Personnes d’origine asiatique, devant et derrière la caméra: l’importance de la représentation pour freiner le racisme

Depuis le début de la pandémie de COVID-19, les crimes haineux contre les personnes d’origine asiatique ont augmenté de 600 à 700 % dans les grandes villes canadiennes. Aux États-Unis, des actes comme la fusillade tragique qui a emporté six femmes asiatiques à Atlanta ont laissé les communautés asiatiques en colère, apeurées et accablées par le chagrin.

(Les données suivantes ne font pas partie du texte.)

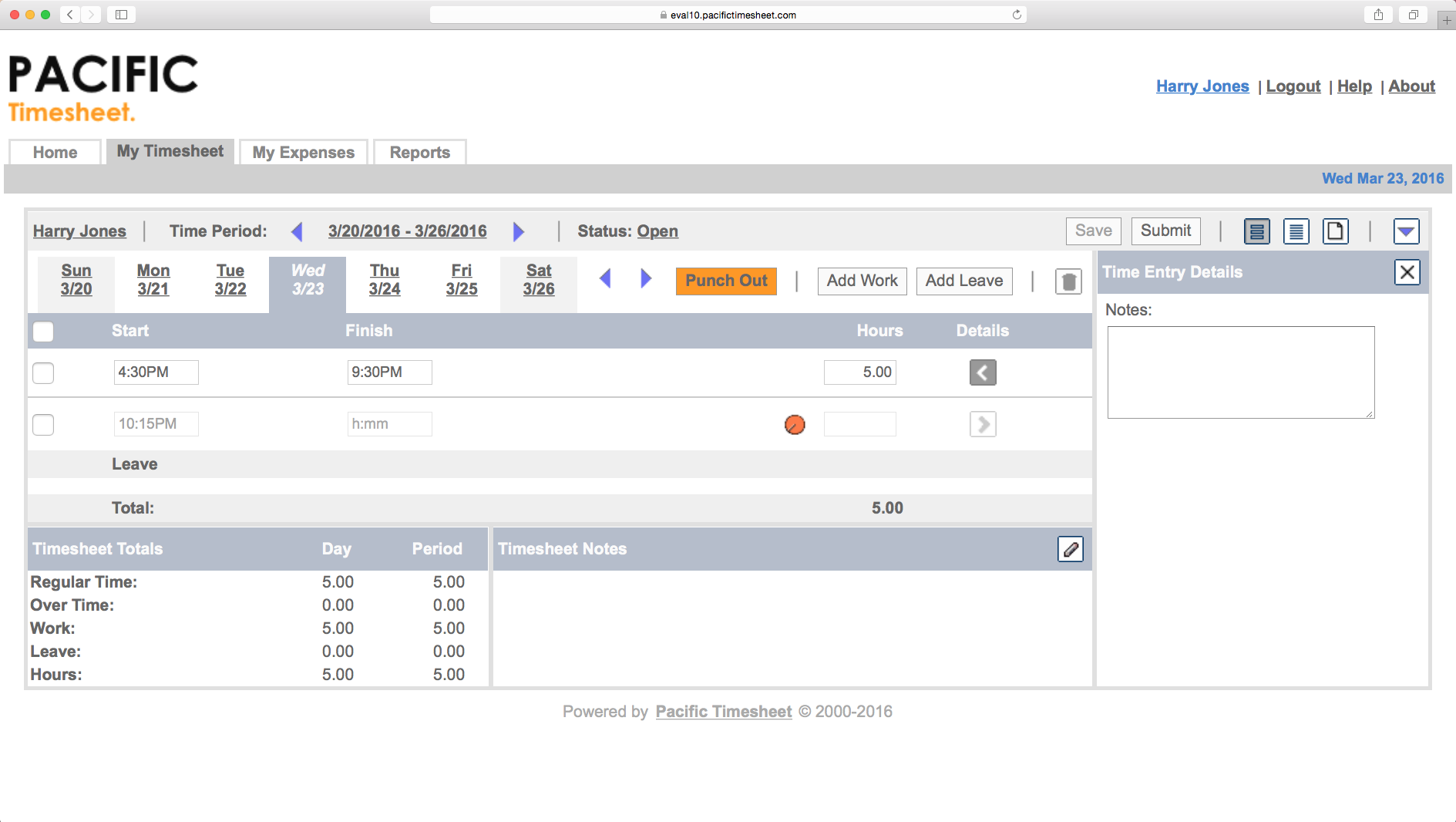Click inside the Notes text area

point(1240,372)
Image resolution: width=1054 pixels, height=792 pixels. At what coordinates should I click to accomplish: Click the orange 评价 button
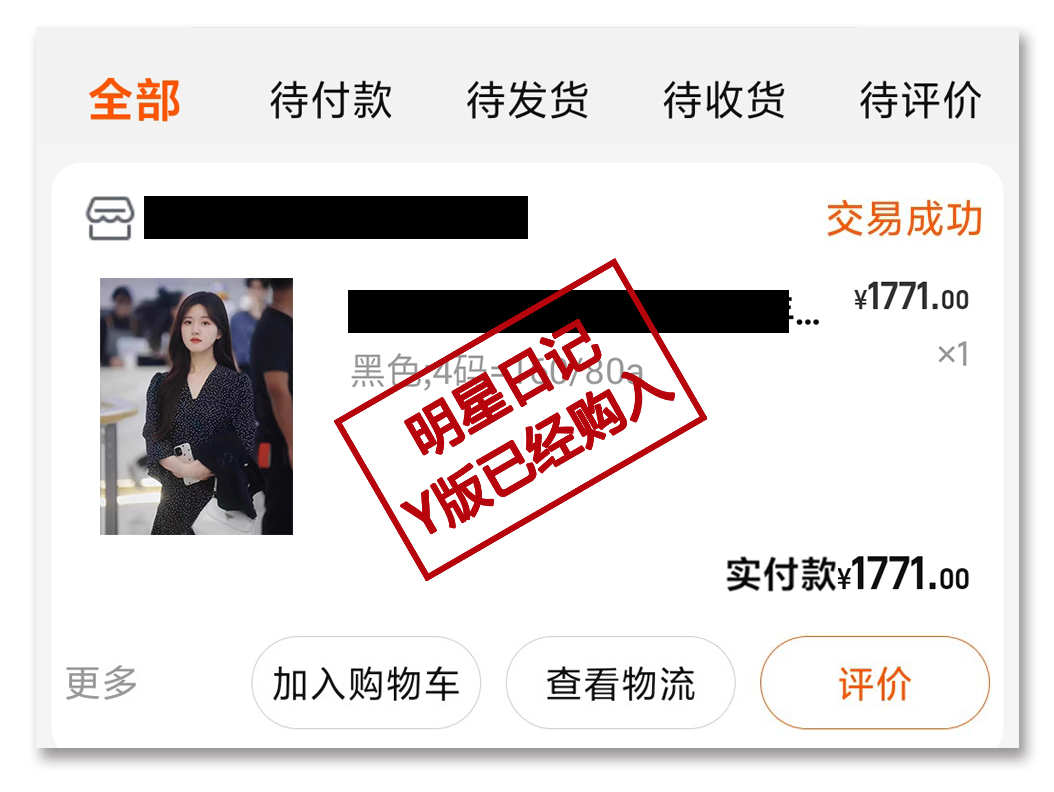click(x=875, y=683)

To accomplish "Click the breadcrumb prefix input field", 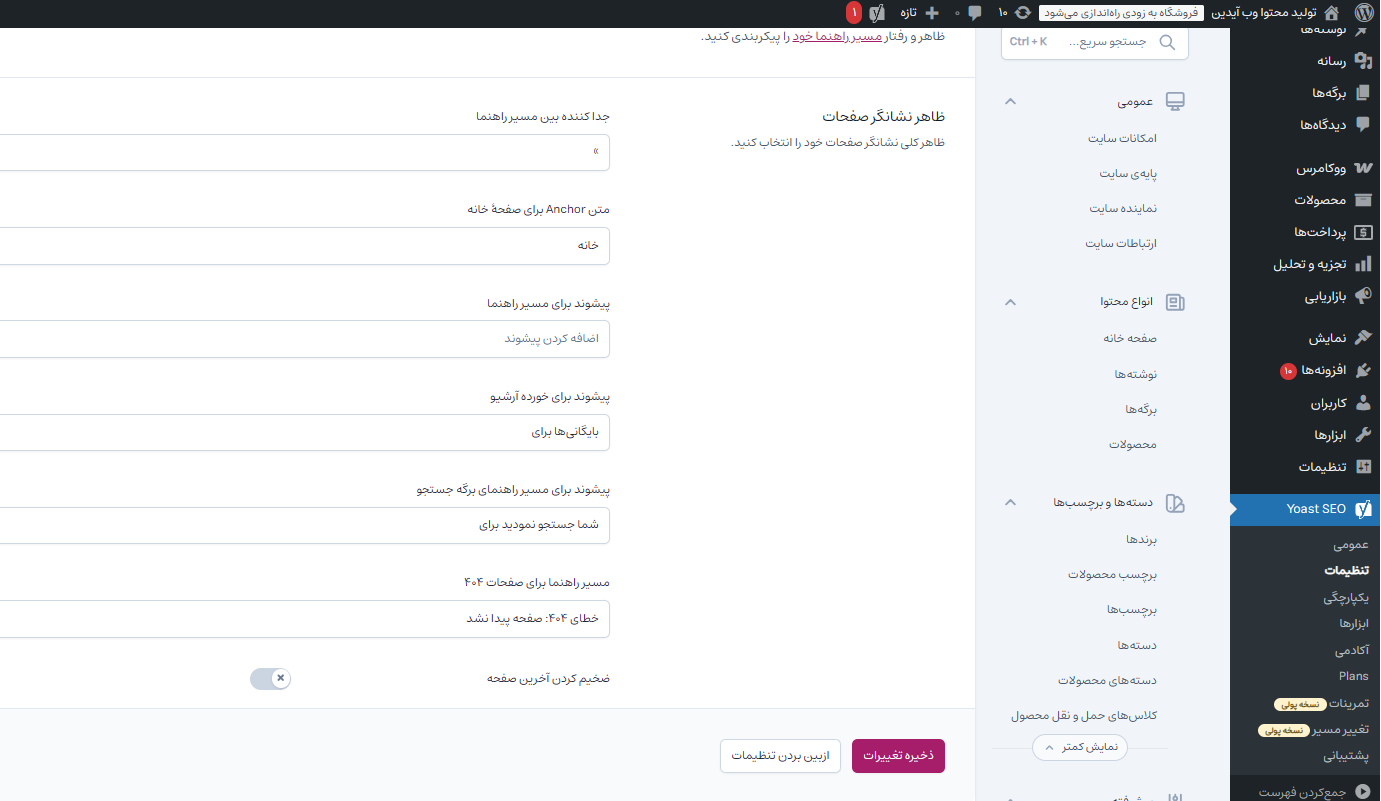I will click(300, 339).
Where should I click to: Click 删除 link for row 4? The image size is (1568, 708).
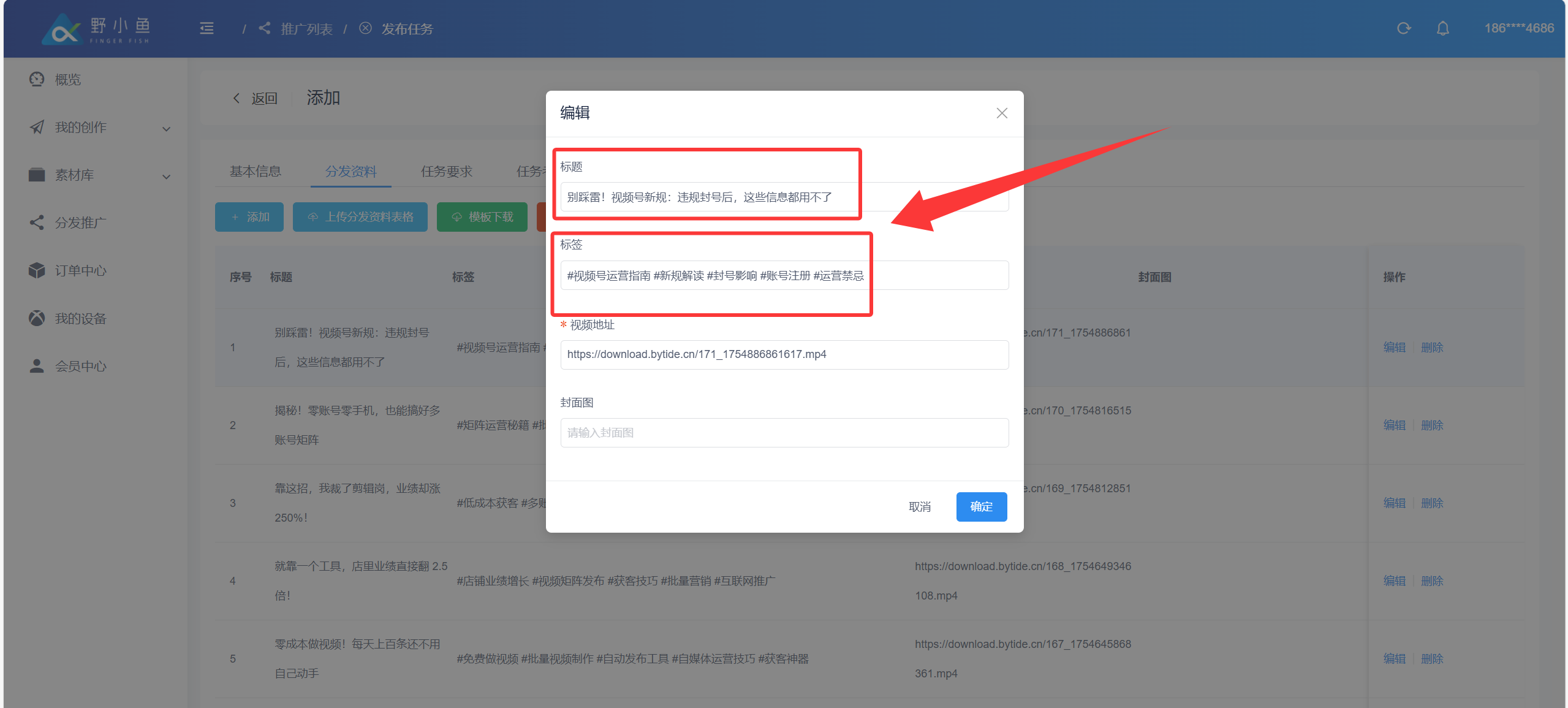[x=1431, y=580]
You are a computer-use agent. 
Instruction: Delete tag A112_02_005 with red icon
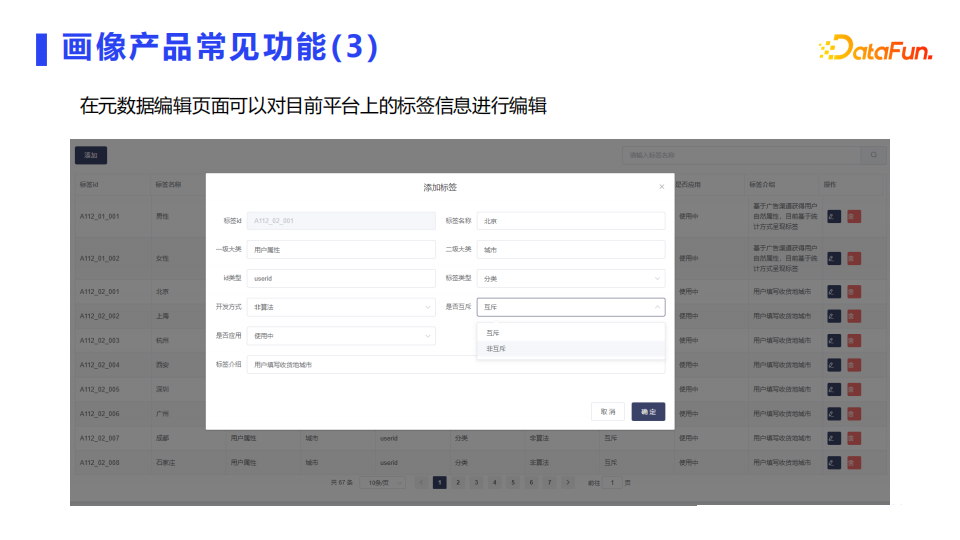854,389
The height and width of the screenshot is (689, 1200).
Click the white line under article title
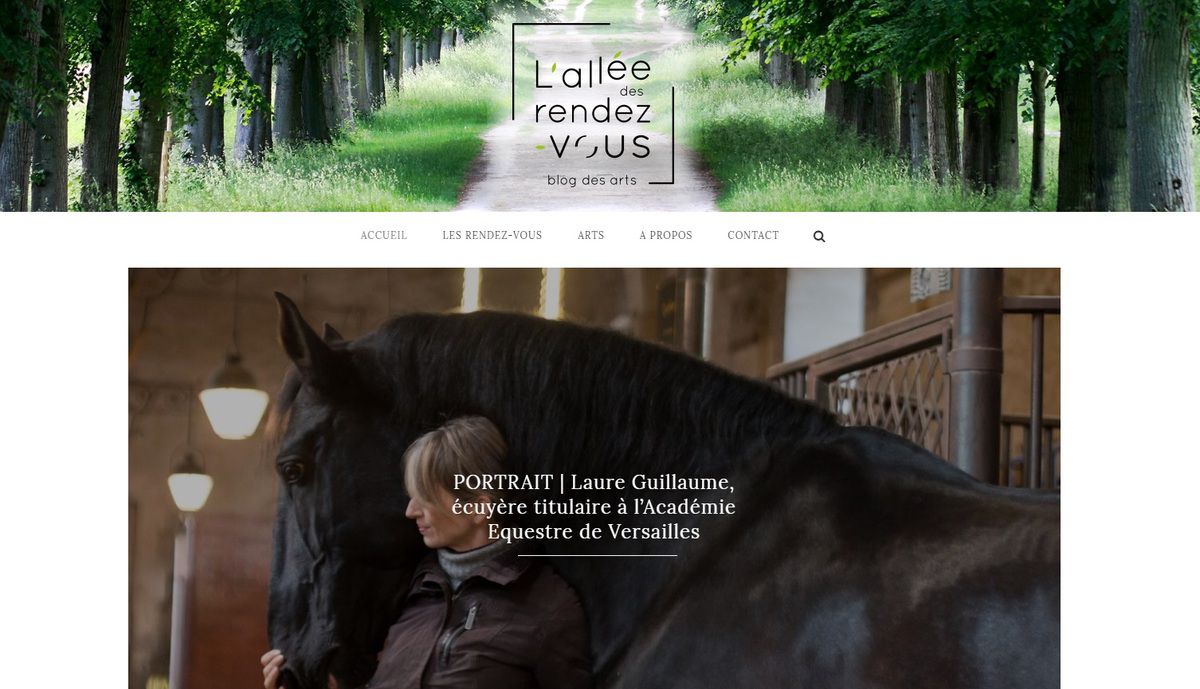pos(597,555)
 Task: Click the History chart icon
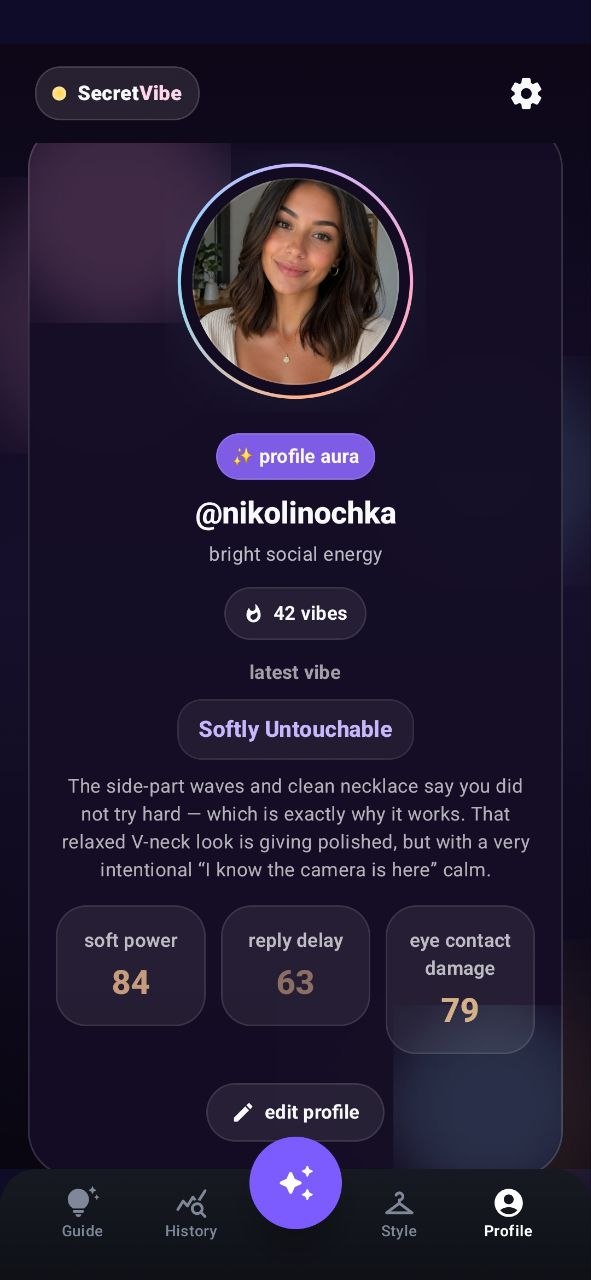[191, 1202]
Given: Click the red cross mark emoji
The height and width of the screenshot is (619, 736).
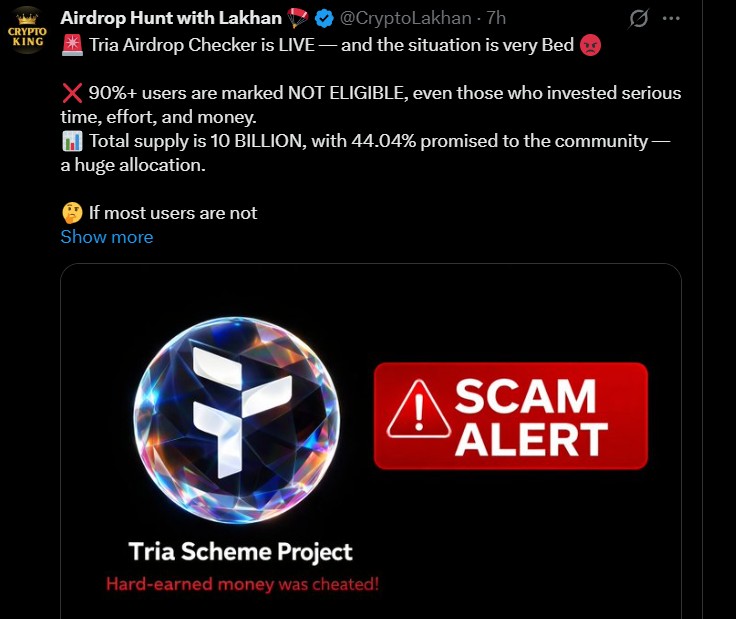Looking at the screenshot, I should pyautogui.click(x=72, y=93).

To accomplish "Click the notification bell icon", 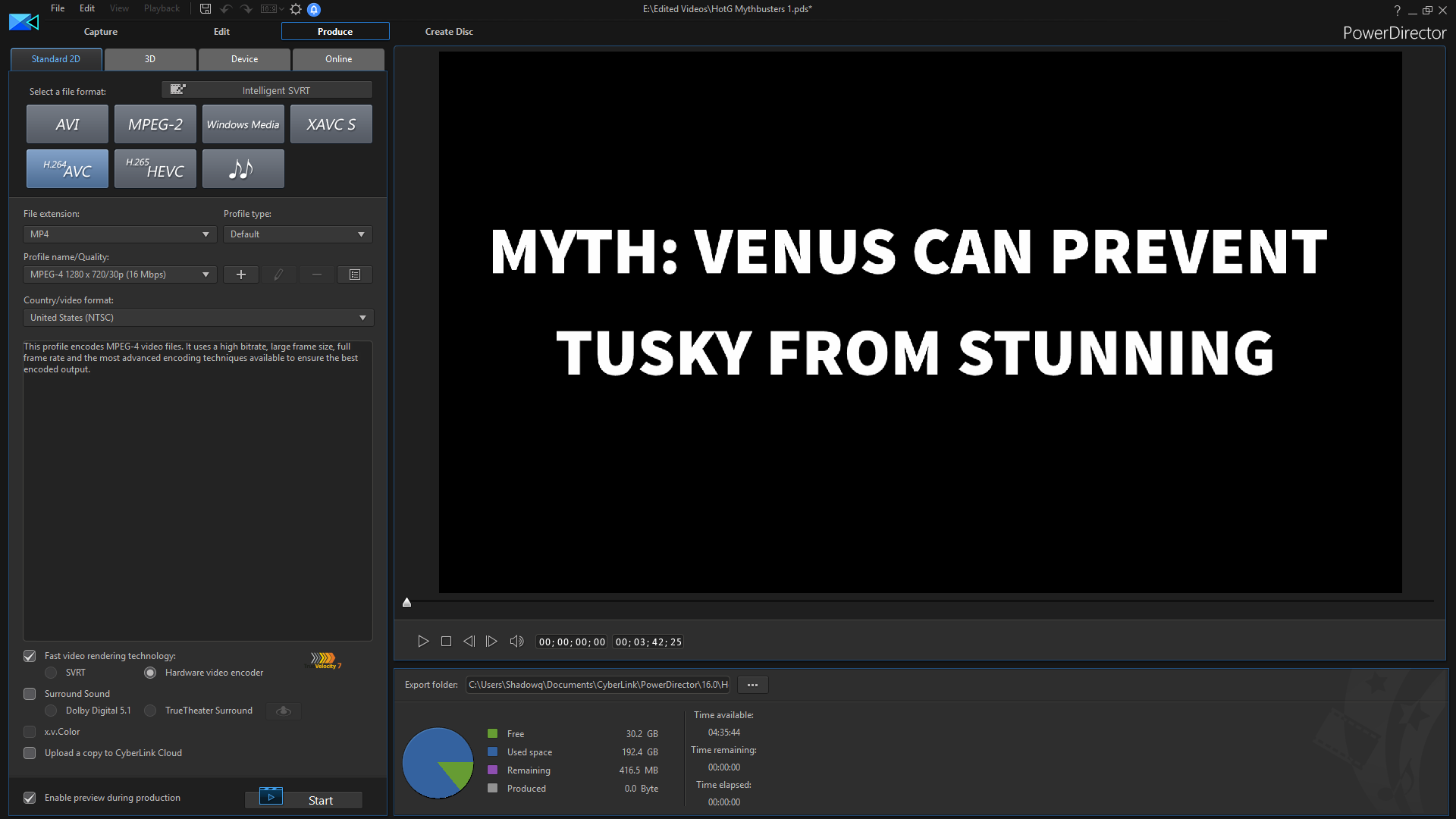I will (314, 9).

Nombreuses sont les personnes qui ont pris la parole pour dénoncer ces terribles événements. Celles qui travaillent dans l’industrie des écrans affirment que la représentation médiatique joue un rôle important dans l’attitude du public face aux communautés asiatiques.  

«Les histoires montrées à l’écran peuvent influencer la façon que les gens ont de voir, de ressentir et d’interpréter le monde qui les entoure, dit Barbara Lee, fondatrice et directrice du Vancouver Asian Film Festival (VAFF). Les films et les médias peuvent ouvrir les esprits et offrir de nouvelles perspectives à leur public. Quand les personnes racisées sont absentes des médias, cela envoie le message qu’elles ne comptent pas, qu’elles n’ont pas de valeur et qu’elles n’existent pas dans la société.»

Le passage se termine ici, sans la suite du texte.